[Records excerpted from a collection]
■ ■ ■ ■

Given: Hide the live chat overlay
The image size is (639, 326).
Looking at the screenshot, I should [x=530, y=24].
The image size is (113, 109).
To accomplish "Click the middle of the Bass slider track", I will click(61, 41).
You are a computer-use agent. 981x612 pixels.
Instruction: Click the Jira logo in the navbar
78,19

■ ■ ■ ■

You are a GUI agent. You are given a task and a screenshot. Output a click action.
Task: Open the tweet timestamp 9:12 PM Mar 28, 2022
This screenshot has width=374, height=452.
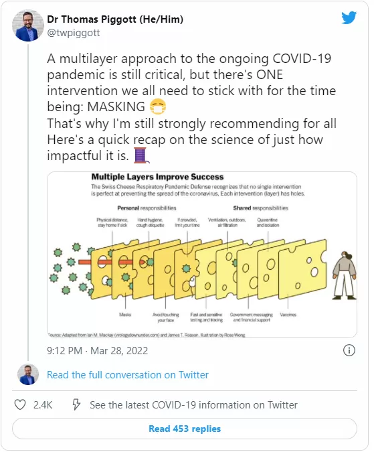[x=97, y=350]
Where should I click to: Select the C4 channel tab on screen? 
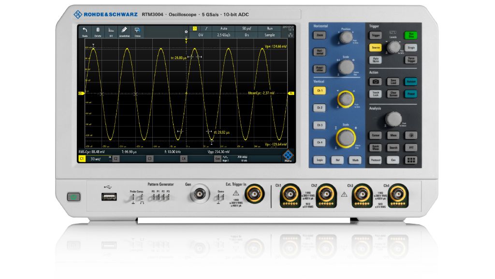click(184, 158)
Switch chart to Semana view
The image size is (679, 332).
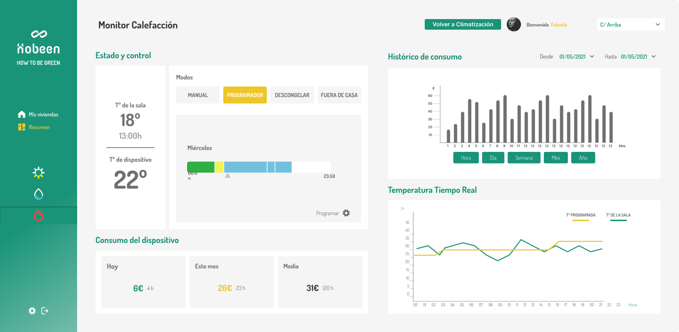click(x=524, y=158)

■ ■ ■ ■

Problem to solve:
Take the stretch of lines above from the one containing "Given: Hide the live chat overlay" through the one containing "You are a computer-use agent. 981x612 pixels." and repeat it exactly, adding no other line.

Answer below:
Given: Hide the live chat overlay
The image size is (639, 326).
Looking at the screenshot, I should [x=530, y=24].
The image size is (113, 109).
To accomplish "Click the middle of the Bass slider track", I will click(61, 41).
You are a computer-use agent. 981x612 pixels.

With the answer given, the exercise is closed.